Srinagar: With Kashmir witnessing a spate of civilian killings by militants, Jammu and Kashmir Apni Party (JKAP) chief Altaf Bukhari on Thursday said there is a need to ponder whether the ground and human intelligence has failed or the enemy has become sharper and more organised.
Bukhari, a businessman-turned-politician who has been spearheading political activities in Jammu and Kashmir since the abrogation of its special status by the Centre, warned that any further “delay in revival of grassroots democracy will only lead us to mayhem, which we have started witnessing.”
The strong statement from Bukhari came after the killing of three civilians, including prominent chemist Makhan Lal Bindroo, on Tuesday, with The Resistance Front, believed to be a shadow of the banned Lashker-e-Taiba terror group, claiming responsibility for the attack.
“My head hangs in shame. I do not know how to face the family of Bindroo. I do not how to face the vendor (Virender Paswan) or the person killed in Bandipore. This is simply inhuman.
“If you ask me, we need to ponder on this: Has our ground intelligence, human intelligence failed or is the enemy sharper and more organised than us?” Bukhari told PTI here.
His remarks came on a day militants shot dead two government school teachers in Srinagar. The killing of the teachers took the number of civilians killed in the Kashmir Valley in the last five days to seven, including four from the valley’s minority communities.
The JKAP chief also said that the time has come for politicians to step in to revive grassroots democracy in the union territory and warned that any further “delay in revival of grassroots democracy will only lead us to mayhem, which we have started witnessing.”
He said it was a time of grief for everyone in Jammu and Kashmir but “having said so, we have to see how to come out of this situation. I see a lack of communication between a common man and the administration”.
“I think that is our first priority that the channel of communication with common people should be restored, maybe through police or civil administration — all have to keep their eyes and ears open and listen to common man.”
To a question about the party’s assessment of the situation since it was formed in March 2020, Bukhari said, “If you ask me how do I feel…It has been three years since the central rule was imposed, what we had thought or what we had anticipated in terms of development or in terms of corruption being under control or common man being heard, I am sorry to point out that on all these parameters on a scale of 1 to 10, the results are not more than 2. So naturally we are not satisfied to the level what our expectation was.”
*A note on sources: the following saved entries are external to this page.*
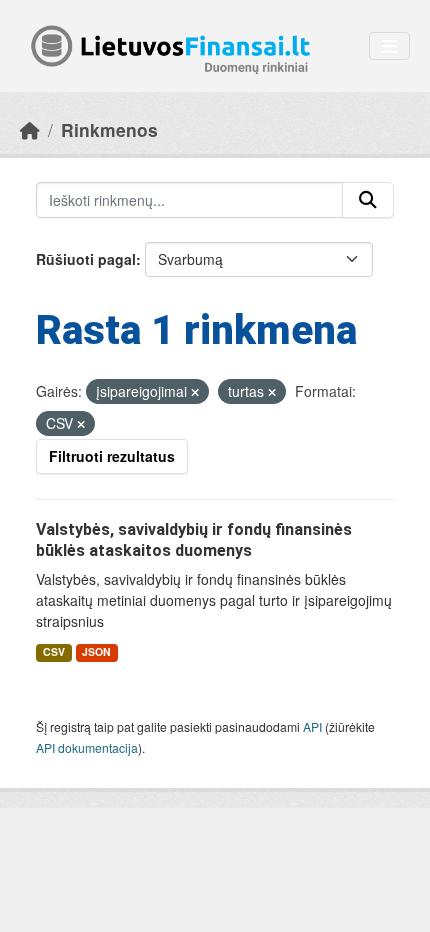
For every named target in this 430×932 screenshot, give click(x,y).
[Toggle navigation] (389, 46)
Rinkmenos (109, 129)
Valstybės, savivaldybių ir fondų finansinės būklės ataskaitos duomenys (194, 540)
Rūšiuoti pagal (86, 259)
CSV (54, 651)
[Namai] (30, 129)
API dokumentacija (87, 747)
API (312, 726)
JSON (96, 651)
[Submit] (368, 200)
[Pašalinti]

He, however, said Prime Minister Narendra Modi and Home Minister Amit Shah would be reviewing everything and “I am sure we will see light at the end of the tunnel.”
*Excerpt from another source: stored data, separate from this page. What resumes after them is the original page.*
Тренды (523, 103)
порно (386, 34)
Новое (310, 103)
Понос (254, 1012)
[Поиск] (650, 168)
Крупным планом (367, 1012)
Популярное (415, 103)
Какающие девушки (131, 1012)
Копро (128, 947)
While bailing out Lt Governor Manoj Sinha who, he said, is a seasoned politician and is tirelessly working to uplift Jammu and Kashmir, Bukhari noted he would like “to point out that probably people at the helm of affairs in the administration are not aware of intricacies of Jammu and Kashmir”.
“Had Jammu and Kashmir been any other state of the country, probably their experience and administrative acumen would have been sufficient to change things on the ground. Unfortunately, Jammu and Kashmir has its own historical, geographical and political identity which only people who have had insight into the minds and psyche of the people can handle better.”
He said tough times are ahead but he has been advising his leaders and workers to take more responsibility and become a link between communities, regions and sects who reside here.
“The enemy within us will have to be exposed and contained irrespective who he or she is. If there are black sheep within us, they will have to be exposed or within the administration or the security forces, they need to be weeded out so that common man reposes faith in the system of this country.
“I will be honest my workers feel suffocated, my leaders feel suffocated because they are not allowed free movement…but if political workers are not allowed to work for people, the whole gamut of democracy looks a farce,” he said, adding that “it seems there are forces inimical to peace within the administration also who are becoming roadblocks in free flow of communications between a common man and our workers.”
Bukhari said the killing of Bindroo was a setback to efforts to convince Kashmiri Pandits to return to their homes and start life with all.
“I pose a serious question to myself, how can I convince a Kashmiri Pandit, living in Jagti (migrants camp) to come back to Srinagar when we could not save Mr Bindroo, who did more human service then anyone of us living in Srinagar,” Bukhari said.